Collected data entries
+++
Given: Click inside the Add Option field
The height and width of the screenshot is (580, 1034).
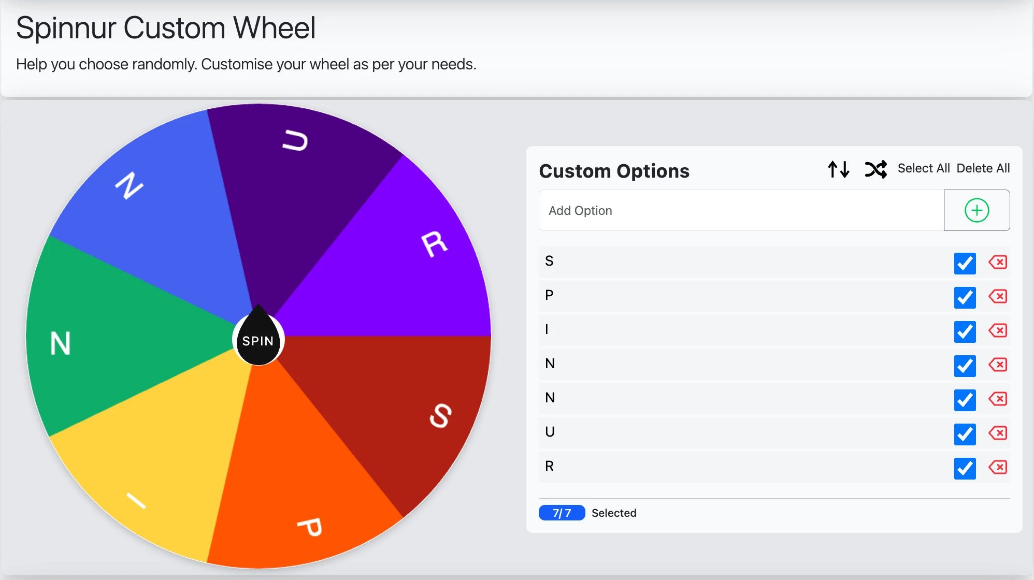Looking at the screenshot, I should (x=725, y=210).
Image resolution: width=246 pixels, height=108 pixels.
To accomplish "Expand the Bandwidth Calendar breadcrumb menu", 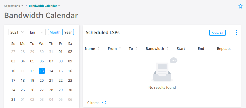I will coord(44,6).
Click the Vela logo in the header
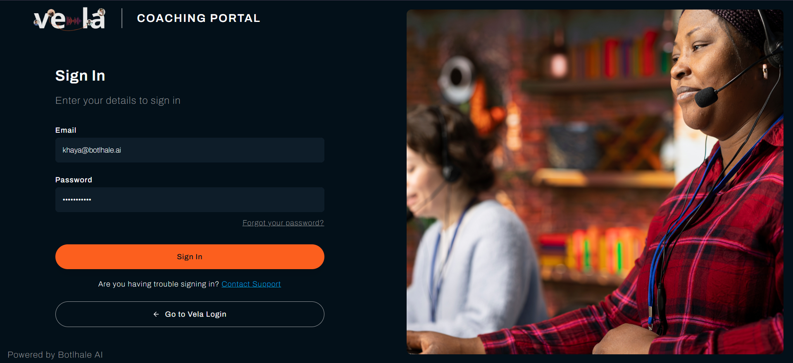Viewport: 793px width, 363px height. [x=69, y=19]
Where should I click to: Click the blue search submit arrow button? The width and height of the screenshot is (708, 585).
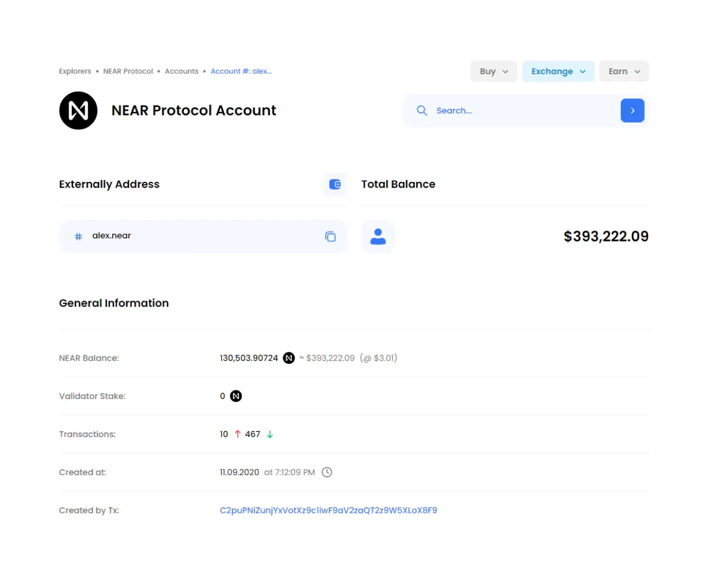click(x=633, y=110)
+++
» INSTRUCTIONS FOR THE TASK
With all pictures excluded, output exactly the lines from the one containing "Click the Vela logo in the header" through the final line of the entries, inclusive.

» WRITTEN SOLUTION
Click the Vela logo in the header
Viewport: 793px width, 363px height. [x=69, y=19]
Where should I click to: Click the blue search submit arrow button? The width and height of the screenshot is (708, 585).
click(x=633, y=110)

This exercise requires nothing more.